La ceniza cubre el cielo / dentro del sueño del rey:

con guitarras, contra Koto, / luchará por el poder.

Despierta muy sorprendido: / "¿llegó todo a suceder?

Todo es tan surrealista... / que no, que no puede ser."

"Todo es cierto, no es un sueño; / las guitarras... pues tal vez."

Ya se está reconstruyendo / el reino y volverá a ser

como era antes. Julien dice: / "lo haremos bien esta vez:

aprender de los errores," / que lo dice también Ted,

y Julien dice: "sí, pero / yo soy quien debe aprender

y, a partir de este momento, / a mi pueblo escucharé."

Maurice cree que la idea / es buena... ¡por fin, pardiez!

Clover dice que es horrible, / que todo saldrá al revés

porque la plebe es idiota... / y se va a ayudar a Sage.

Los lémures dan ideas / escritas sobre el papel,

lo anónimo se descarta... / y era casi el cien por cien,

porque quien no ha puesto el nombre / lo está dejando entrever.

Al fondo de esa gran resma / piden calma de una vez

y no pelear por todo, / convivir en modo zen;

será una zona segura: / la tranquilidad es ley.

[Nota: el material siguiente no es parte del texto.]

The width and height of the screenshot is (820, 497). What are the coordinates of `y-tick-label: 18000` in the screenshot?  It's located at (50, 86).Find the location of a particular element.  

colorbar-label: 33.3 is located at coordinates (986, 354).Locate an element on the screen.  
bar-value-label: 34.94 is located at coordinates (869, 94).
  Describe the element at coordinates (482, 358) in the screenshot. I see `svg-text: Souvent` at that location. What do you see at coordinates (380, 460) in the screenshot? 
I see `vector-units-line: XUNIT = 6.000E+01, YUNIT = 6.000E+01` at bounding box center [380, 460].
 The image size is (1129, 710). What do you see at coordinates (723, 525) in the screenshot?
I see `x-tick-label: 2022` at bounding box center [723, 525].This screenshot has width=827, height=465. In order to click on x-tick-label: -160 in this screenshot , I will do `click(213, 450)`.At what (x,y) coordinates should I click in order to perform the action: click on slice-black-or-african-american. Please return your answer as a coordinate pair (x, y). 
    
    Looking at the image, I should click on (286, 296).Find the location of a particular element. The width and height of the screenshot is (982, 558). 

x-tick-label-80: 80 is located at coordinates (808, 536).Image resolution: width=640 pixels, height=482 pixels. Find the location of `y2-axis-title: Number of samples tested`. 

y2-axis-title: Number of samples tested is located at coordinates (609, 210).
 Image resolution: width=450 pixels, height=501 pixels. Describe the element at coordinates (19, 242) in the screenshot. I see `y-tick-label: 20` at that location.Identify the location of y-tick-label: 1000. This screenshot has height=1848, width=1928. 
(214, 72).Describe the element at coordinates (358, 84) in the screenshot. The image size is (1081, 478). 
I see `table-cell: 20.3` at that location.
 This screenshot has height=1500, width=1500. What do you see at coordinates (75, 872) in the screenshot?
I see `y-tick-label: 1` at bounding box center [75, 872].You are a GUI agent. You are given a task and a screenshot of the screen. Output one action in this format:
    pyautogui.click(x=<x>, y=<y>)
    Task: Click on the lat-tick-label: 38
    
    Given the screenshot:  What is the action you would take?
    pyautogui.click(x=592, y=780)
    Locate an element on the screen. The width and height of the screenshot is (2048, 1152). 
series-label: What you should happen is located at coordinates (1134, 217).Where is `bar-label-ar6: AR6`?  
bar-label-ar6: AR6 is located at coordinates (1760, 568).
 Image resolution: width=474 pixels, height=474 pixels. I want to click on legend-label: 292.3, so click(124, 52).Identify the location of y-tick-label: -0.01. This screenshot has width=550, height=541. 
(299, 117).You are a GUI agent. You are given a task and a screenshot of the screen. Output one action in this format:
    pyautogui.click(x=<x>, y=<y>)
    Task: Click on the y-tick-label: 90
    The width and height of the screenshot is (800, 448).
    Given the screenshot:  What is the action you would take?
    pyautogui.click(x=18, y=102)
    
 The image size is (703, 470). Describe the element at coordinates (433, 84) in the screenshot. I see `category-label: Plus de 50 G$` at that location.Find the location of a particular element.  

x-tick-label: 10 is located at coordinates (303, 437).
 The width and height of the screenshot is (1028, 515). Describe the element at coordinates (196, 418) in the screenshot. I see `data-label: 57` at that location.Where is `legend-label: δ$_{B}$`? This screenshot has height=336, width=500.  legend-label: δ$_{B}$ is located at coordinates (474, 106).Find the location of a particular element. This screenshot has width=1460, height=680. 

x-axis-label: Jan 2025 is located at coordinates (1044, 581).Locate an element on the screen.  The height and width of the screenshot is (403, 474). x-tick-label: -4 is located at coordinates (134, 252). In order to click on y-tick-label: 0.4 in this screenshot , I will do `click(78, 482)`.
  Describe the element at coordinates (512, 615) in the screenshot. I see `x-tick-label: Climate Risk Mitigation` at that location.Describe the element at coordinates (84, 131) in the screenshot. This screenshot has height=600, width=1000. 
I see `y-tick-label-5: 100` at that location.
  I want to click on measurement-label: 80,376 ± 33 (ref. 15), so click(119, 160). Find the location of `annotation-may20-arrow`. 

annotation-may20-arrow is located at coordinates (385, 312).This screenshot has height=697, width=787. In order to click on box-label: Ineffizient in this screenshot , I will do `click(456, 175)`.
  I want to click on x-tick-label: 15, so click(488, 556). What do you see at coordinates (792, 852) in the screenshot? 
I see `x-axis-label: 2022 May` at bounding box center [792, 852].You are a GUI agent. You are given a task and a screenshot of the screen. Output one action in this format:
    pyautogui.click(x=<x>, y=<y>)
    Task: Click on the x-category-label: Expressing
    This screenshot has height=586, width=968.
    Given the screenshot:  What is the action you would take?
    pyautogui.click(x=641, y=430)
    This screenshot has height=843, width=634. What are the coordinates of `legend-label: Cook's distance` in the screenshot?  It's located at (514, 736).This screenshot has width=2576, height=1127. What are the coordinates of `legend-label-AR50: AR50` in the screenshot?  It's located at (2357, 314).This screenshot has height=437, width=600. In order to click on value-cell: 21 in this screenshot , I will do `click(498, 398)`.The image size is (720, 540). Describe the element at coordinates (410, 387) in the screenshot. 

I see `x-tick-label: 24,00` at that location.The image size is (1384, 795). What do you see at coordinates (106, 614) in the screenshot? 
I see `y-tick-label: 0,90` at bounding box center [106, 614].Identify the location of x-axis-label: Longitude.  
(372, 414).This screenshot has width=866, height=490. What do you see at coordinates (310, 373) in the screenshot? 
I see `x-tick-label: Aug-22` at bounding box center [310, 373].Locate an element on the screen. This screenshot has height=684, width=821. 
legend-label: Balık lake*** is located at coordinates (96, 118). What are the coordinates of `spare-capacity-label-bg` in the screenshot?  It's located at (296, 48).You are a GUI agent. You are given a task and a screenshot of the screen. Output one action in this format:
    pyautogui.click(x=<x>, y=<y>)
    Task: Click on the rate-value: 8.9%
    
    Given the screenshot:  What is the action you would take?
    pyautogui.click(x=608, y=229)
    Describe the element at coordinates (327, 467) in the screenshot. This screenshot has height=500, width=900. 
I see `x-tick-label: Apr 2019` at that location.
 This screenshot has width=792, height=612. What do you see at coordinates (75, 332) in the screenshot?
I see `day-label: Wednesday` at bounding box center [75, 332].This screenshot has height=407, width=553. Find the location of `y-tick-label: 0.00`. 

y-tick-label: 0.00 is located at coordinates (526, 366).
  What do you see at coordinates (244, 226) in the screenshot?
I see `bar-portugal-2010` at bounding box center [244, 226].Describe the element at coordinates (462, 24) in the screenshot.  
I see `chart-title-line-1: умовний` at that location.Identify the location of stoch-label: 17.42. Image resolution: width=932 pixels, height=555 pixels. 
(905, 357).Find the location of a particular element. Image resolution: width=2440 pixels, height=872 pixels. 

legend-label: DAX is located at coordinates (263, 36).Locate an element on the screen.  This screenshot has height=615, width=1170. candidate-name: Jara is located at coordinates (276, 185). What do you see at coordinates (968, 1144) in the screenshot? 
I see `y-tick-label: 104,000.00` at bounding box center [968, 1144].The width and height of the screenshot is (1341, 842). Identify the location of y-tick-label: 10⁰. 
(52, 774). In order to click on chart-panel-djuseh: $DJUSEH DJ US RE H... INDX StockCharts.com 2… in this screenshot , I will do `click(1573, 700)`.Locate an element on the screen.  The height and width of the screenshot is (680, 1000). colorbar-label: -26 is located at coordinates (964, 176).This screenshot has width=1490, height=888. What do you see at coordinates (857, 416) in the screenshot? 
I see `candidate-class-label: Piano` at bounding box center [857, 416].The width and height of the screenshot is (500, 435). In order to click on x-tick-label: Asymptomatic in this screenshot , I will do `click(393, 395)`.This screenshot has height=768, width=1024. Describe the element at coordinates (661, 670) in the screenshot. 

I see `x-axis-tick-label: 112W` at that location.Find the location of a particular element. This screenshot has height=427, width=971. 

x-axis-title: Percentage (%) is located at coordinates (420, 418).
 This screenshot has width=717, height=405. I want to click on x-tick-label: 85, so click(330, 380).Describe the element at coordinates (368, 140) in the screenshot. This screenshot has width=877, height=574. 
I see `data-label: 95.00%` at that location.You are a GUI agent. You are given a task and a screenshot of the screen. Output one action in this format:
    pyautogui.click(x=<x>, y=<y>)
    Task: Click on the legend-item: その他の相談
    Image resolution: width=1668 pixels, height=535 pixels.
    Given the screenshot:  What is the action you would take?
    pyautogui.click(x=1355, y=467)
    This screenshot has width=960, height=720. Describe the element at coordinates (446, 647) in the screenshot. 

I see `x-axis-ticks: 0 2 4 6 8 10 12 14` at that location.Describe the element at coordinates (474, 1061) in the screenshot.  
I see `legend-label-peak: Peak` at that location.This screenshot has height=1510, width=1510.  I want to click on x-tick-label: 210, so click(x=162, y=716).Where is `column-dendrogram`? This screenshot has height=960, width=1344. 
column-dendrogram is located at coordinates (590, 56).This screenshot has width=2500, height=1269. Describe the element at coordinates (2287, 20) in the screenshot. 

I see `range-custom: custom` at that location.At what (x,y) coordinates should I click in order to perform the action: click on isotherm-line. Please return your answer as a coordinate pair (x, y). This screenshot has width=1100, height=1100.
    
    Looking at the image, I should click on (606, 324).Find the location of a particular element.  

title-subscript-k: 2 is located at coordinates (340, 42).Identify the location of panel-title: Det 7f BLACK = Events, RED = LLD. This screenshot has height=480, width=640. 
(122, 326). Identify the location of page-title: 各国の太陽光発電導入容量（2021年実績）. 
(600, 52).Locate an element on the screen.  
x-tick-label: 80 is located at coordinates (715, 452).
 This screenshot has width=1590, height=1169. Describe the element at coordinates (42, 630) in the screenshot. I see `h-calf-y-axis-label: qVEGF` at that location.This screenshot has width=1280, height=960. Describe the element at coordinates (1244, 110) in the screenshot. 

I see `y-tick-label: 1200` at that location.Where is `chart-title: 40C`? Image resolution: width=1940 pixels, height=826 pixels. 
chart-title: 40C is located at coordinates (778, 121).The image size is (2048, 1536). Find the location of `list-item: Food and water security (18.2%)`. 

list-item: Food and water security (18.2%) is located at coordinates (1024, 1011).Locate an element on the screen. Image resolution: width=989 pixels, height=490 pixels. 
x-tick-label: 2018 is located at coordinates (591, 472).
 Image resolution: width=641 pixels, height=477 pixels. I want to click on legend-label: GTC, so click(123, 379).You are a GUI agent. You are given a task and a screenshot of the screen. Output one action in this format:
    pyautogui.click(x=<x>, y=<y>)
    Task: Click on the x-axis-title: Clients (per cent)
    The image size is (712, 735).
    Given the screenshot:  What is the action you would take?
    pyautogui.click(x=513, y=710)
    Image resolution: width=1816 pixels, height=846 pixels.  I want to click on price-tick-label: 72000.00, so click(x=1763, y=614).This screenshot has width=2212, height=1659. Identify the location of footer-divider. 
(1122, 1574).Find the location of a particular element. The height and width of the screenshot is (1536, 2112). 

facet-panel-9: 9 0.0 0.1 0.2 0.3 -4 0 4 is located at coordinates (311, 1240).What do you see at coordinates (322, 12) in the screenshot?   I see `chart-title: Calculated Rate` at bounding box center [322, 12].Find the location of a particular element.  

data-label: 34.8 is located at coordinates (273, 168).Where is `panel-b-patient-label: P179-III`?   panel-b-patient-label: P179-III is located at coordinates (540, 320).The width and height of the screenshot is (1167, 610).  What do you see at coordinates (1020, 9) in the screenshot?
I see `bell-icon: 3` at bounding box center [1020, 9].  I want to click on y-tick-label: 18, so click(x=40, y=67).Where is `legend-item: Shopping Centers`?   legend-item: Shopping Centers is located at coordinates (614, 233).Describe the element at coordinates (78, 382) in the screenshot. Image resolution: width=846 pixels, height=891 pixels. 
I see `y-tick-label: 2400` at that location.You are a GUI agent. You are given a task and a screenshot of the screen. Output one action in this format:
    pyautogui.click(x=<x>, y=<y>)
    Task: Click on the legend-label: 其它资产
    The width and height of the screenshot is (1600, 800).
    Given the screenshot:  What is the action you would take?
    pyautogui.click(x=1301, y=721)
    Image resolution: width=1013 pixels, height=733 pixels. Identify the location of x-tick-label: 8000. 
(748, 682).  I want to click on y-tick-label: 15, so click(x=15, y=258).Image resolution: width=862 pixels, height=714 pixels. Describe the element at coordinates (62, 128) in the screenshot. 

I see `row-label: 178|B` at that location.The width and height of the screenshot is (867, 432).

Y los que sobrevivieron / en el otro bando... ¿qué?

Se reinventan: uno de ellos / está asesorando a Sage

como agente inmobiliario / con reinos para ofrecer:

su experiencia en el saqueo / le sirve para vender.

Los reinos son un desastre, / y distinto parecer

despiertan en Sage y Clover, / que no los quiere ni ver

y propone el viejo reino... / ése al fin tendrá que ser.

Una semana ha pasado, / todo funciona fetén

porque se hace lo imposible / por tratar a todos bien

y no existen los conflictos: / así es como debe ser.

Pero Pancho y Horst discuten / por alguna estupidez:

¡qué sensible a las palabras / que es este Pancho, rediez!

"Las palabras duelen," Julien / piensa que algo habrá que hacer

y saca una lista larga / de términos que tal vez

le resulten ofensivos / vete tú a saber a quién;

es poner puertas al campo / vetarlas, así que a ver

si Julien tiene una idea... / y sí, la tiene, veréis...

Una bocina por lémur / que deberán usar bien:

cuando oigan alguna cosa / que a alguien le pueda ofender;

y Maurice huele el desastre / que esta ocurrencia va a ser:

la usan los ofendiditos / y no saben ni por qué

y, con la excusa más nimia... / "¡MEME MEME MEME MEC!"

Julien decreta una zona / libre de tanta memez,

que el avión acaba siendo... / porque lo echan, ¿y ahora qué?

Pero allí siguen riñendo... / y Julien sabe qué hacer,

pero justo va y se muere / y Maurice les dice: "a ver,

digamos lo que digamos / siempre vamos a ofender

porque somos individuos / y eso nos hace aprender."

Todos se van. El rey Julien / revive... ¡no puede ser!

"¡Éste es mi plan, ser un mártir!" / "Y, cuando se enteren... ¿qué?"

"Ni se acordarán... y Julien / dos punto cero seré."